What is required ->
Reproduce each of the rows below, replacing every occurrence of "Click" with "Select" and leaving all other text unchanged; omit the pictures from the output.
────────────────────
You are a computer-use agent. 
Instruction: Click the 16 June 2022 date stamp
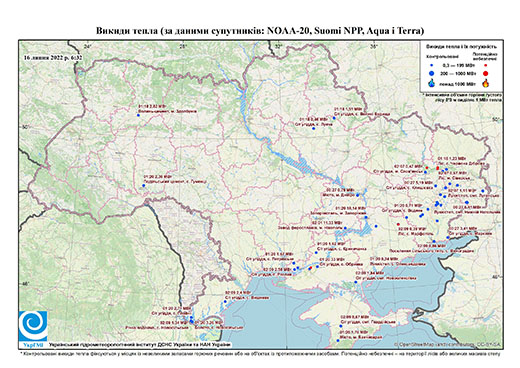53,57
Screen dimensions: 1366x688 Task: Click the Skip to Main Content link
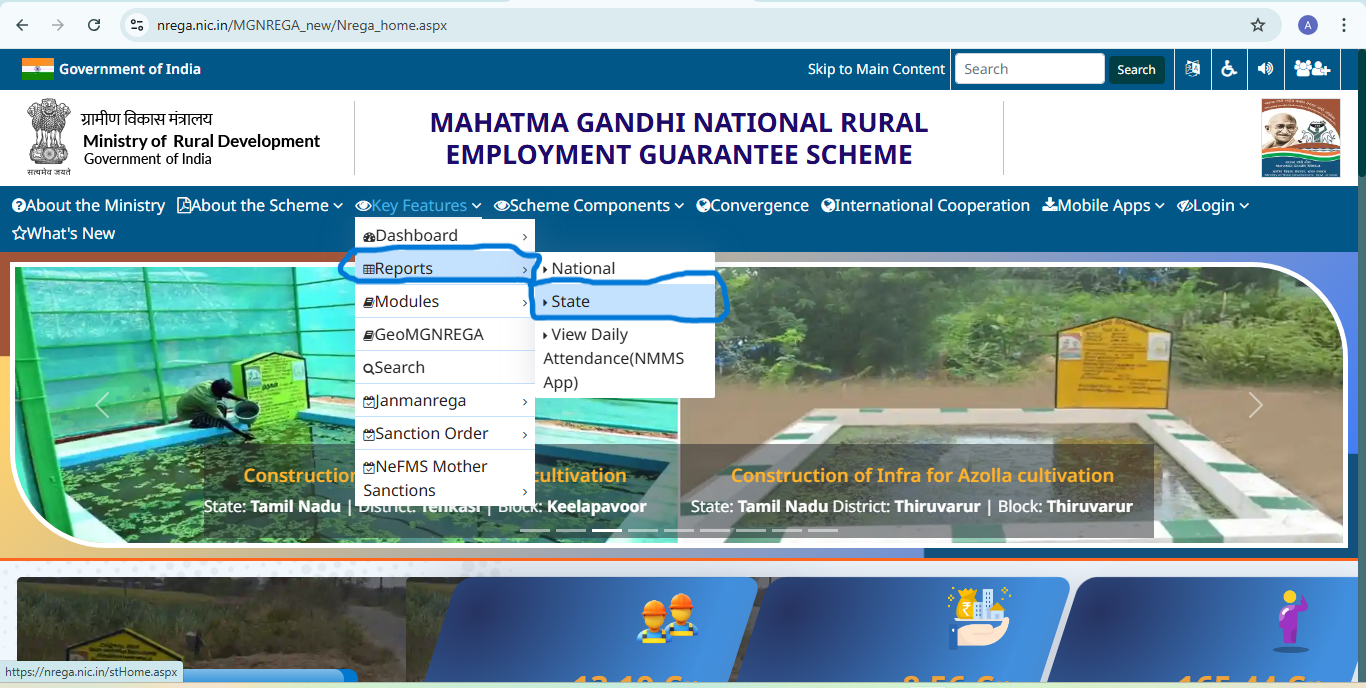pos(877,69)
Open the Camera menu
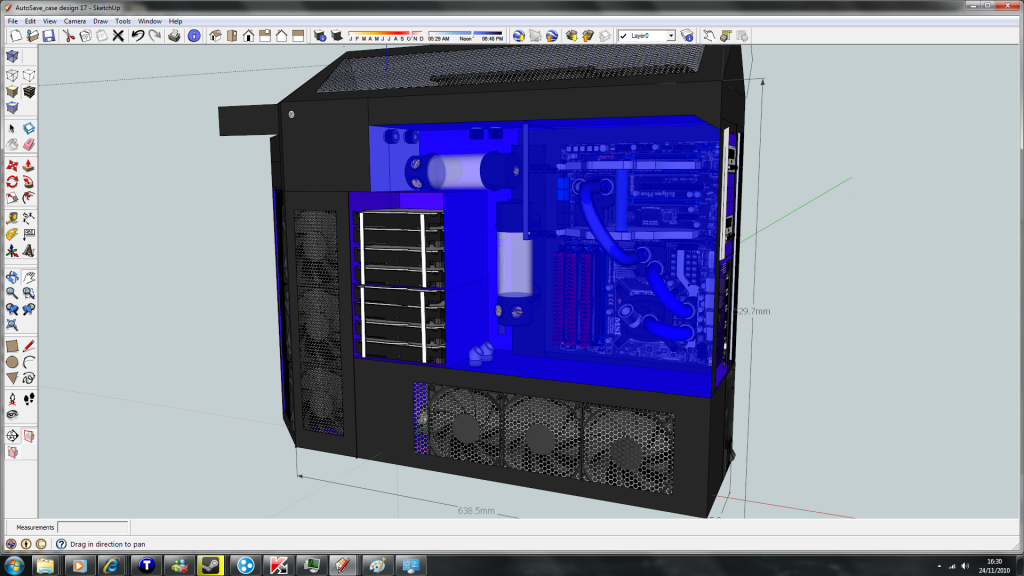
────────────────────
Answer to this problem ->
You are a computer-use agent. 
Instruction: Select the 16 June 2022 date stamp
53,57
Screen dimensions: 1366x688 Task: Select the Skip to Main Content link
pos(877,69)
Open the Camera menu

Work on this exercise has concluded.